### Exercise details:
Every single entry that follows is to be retyped exactly.
-------- Source records
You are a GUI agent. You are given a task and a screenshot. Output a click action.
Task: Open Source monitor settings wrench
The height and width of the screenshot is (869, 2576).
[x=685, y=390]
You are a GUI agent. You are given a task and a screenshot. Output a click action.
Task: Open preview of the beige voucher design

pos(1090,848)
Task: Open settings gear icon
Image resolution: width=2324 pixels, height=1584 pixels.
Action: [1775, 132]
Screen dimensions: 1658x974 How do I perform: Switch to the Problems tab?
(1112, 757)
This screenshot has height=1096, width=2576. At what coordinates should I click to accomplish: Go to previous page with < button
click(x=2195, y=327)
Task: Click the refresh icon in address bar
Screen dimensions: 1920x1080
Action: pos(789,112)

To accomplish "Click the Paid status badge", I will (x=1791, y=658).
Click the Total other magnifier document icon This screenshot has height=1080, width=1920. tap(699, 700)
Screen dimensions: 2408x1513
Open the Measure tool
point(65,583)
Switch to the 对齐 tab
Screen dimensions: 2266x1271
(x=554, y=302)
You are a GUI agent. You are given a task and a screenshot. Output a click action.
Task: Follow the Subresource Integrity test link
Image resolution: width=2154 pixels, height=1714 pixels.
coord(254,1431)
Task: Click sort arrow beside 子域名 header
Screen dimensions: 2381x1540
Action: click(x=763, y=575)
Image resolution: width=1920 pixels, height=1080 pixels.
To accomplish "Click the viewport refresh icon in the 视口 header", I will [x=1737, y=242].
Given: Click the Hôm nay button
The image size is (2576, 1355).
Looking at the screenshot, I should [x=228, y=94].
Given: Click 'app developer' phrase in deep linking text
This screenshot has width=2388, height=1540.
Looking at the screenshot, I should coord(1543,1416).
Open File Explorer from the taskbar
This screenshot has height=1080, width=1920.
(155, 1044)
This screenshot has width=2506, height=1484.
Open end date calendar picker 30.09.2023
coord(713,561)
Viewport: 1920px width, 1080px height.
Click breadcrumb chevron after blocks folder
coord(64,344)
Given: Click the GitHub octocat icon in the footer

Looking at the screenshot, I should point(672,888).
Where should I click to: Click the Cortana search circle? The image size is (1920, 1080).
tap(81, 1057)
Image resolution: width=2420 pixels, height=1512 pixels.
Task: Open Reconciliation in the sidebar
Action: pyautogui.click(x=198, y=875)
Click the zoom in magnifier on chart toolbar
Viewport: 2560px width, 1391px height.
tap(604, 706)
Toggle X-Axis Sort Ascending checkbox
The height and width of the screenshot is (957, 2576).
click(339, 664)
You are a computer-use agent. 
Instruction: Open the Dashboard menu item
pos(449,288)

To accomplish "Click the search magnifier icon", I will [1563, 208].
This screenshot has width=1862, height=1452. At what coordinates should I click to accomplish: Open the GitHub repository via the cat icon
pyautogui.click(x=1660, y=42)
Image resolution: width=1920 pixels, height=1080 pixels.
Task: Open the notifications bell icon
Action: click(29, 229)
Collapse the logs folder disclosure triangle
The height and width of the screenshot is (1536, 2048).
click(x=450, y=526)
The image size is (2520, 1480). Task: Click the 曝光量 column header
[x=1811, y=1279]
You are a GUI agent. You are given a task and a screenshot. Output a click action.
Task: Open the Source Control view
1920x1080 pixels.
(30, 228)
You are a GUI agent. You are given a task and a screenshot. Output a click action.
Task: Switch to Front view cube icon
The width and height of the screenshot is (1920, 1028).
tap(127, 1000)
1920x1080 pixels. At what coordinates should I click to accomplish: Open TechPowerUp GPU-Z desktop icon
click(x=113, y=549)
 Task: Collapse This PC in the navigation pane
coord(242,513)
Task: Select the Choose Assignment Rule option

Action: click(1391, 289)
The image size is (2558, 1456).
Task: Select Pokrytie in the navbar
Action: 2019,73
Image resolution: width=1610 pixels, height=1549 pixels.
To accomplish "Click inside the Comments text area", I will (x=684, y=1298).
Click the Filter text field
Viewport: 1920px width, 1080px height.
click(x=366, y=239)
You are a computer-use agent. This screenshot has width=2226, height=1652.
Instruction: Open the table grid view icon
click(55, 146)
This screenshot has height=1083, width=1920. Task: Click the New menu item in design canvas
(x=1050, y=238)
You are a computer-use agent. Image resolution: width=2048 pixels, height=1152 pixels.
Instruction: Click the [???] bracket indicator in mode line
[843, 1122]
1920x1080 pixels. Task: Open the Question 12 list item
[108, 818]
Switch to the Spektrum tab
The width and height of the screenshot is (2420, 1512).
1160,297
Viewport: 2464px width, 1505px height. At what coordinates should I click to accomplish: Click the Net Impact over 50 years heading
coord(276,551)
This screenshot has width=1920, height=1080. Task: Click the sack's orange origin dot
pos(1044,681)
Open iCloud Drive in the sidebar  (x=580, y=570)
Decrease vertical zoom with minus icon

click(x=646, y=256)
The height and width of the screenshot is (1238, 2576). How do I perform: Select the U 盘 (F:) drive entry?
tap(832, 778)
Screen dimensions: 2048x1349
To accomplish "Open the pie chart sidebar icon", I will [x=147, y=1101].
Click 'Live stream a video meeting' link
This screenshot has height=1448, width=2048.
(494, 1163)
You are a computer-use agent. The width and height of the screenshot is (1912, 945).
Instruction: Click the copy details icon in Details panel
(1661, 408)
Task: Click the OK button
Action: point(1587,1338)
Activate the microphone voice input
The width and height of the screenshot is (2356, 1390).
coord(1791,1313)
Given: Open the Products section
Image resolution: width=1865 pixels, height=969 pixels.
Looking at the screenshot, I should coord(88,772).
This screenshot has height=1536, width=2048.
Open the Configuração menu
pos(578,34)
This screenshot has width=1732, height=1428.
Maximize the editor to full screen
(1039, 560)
----------------
### Answer space:
You are a GUI agent. You are given a task and a screenshot. Output a click action.
Task: Open Source monitor settings wrench
The height and width of the screenshot is (869, 2576).
[x=685, y=390]
You are a GUI agent. You are given a task and a screenshot. Output a click action.
Task: Open preview of the beige voucher design

pos(1090,848)
Task: Open settings gear icon
Image resolution: width=2324 pixels, height=1584 pixels.
Action: [1775, 132]
Screen dimensions: 1658x974 How do I perform: Switch to the Problems tab?
(1112, 757)
This screenshot has height=1096, width=2576. At what coordinates should I click to accomplish: Go to previous page with < button
click(x=2195, y=327)
Task: Click the refresh icon in address bar
Screen dimensions: 1920x1080
Action: pos(789,112)

To accomplish "Click the Paid status badge", I will (x=1791, y=658).
Click the Total other magnifier document icon This screenshot has height=1080, width=1920. tap(699, 700)
Screen dimensions: 2408x1513
Open the Measure tool
point(65,583)
Switch to the 对齐 tab
Screen dimensions: 2266x1271
(x=554, y=302)
You are a GUI agent. You are given a task and a screenshot. Output a click action.
Task: Follow the Subresource Integrity test link
Image resolution: width=2154 pixels, height=1714 pixels.
coord(254,1431)
Task: Click sort arrow beside 子域名 header
Screen dimensions: 2381x1540
Action: click(x=763, y=575)
Image resolution: width=1920 pixels, height=1080 pixels.
To accomplish "Click the viewport refresh icon in the 视口 header", I will [x=1737, y=242].
Given: Click the Hôm nay button
The image size is (2576, 1355).
Looking at the screenshot, I should [x=228, y=94].
Given: Click 'app developer' phrase in deep linking text
This screenshot has width=2388, height=1540.
Looking at the screenshot, I should coord(1543,1416).
Open File Explorer from the taskbar
This screenshot has height=1080, width=1920.
(155, 1044)
This screenshot has width=2506, height=1484.
Open end date calendar picker 30.09.2023
coord(713,561)
Viewport: 1920px width, 1080px height.
Click breadcrumb chevron after blocks folder
coord(64,344)
Given: Click the GitHub octocat icon in the footer

Looking at the screenshot, I should point(672,888).
Where should I click to: Click the Cortana search circle? The image size is (1920, 1080).
tap(81, 1057)
Image resolution: width=2420 pixels, height=1512 pixels.
Task: Open Reconciliation in the sidebar
Action: pyautogui.click(x=198, y=875)
Click the zoom in magnifier on chart toolbar
Viewport: 2560px width, 1391px height.
tap(604, 706)
Toggle X-Axis Sort Ascending checkbox
The height and width of the screenshot is (957, 2576).
click(339, 664)
You are a computer-use agent. 
Instruction: Open the Dashboard menu item
pos(449,288)

To accomplish "Click the search magnifier icon", I will [1563, 208].
This screenshot has width=1862, height=1452. At what coordinates should I click to accomplish: Open the GitHub repository via the cat icon
pyautogui.click(x=1660, y=42)
Image resolution: width=1920 pixels, height=1080 pixels.
Task: Open the notifications bell icon
Action: click(29, 229)
Collapse the logs folder disclosure triangle
The height and width of the screenshot is (1536, 2048).
click(x=450, y=526)
The image size is (2520, 1480). Task: Click the 曝光量 column header
[x=1811, y=1279]
You are a GUI agent. You are given a task and a screenshot. Output a click action.
Task: Open the Source Control view
1920x1080 pixels.
(30, 228)
You are a GUI agent. You are given a task and a screenshot. Output a click action.
Task: Switch to Front view cube icon
The width and height of the screenshot is (1920, 1028).
tap(127, 1000)
1920x1080 pixels. At what coordinates should I click to accomplish: Open TechPowerUp GPU-Z desktop icon
click(x=113, y=549)
 Task: Collapse This PC in the navigation pane
coord(242,513)
Task: Select the Choose Assignment Rule option

Action: click(1391, 289)
The image size is (2558, 1456).
Task: Select Pokrytie in the navbar
Action: 2019,73
Image resolution: width=1610 pixels, height=1549 pixels.
To accomplish "Click inside the Comments text area", I will (x=684, y=1298).
Click the Filter text field
Viewport: 1920px width, 1080px height.
click(x=366, y=239)
You are a computer-use agent. This screenshot has width=2226, height=1652.
Instruction: Open the table grid view icon
click(55, 146)
This screenshot has height=1083, width=1920. Task: Click the New menu item in design canvas
(x=1050, y=238)
You are a computer-use agent. Image resolution: width=2048 pixels, height=1152 pixels.
Instruction: Click the [???] bracket indicator in mode line
[843, 1122]
1920x1080 pixels. Task: Open the Question 12 list item
[108, 818]
Switch to the Spektrum tab
The width and height of the screenshot is (2420, 1512).
1160,297
Viewport: 2464px width, 1505px height. At what coordinates should I click to accomplish: Click the Net Impact over 50 years heading
coord(276,551)
This screenshot has width=1920, height=1080. Task: Click the sack's orange origin dot
pos(1044,681)
Open iCloud Drive in the sidebar  (x=580, y=570)
Decrease vertical zoom with minus icon

click(x=646, y=256)
The height and width of the screenshot is (1238, 2576). How do I perform: Select the U 盘 (F:) drive entry?
tap(832, 778)
Screen dimensions: 2048x1349
To accomplish "Open the pie chart sidebar icon", I will [x=147, y=1101].
Click 'Live stream a video meeting' link
This screenshot has height=1448, width=2048.
(494, 1163)
You are a computer-use agent. The width and height of the screenshot is (1912, 945).
Instruction: Click the copy details icon in Details panel
(1661, 408)
Task: Click the OK button
Action: point(1587,1338)
Activate the microphone voice input
The width and height of the screenshot is (2356, 1390).
coord(1791,1313)
Given: Open the Products section
Image resolution: width=1865 pixels, height=969 pixels.
Looking at the screenshot, I should coord(88,772).
This screenshot has height=1536, width=2048.
Open the Configuração menu
pos(578,34)
This screenshot has width=1732, height=1428.
Maximize the editor to full screen
(1039, 560)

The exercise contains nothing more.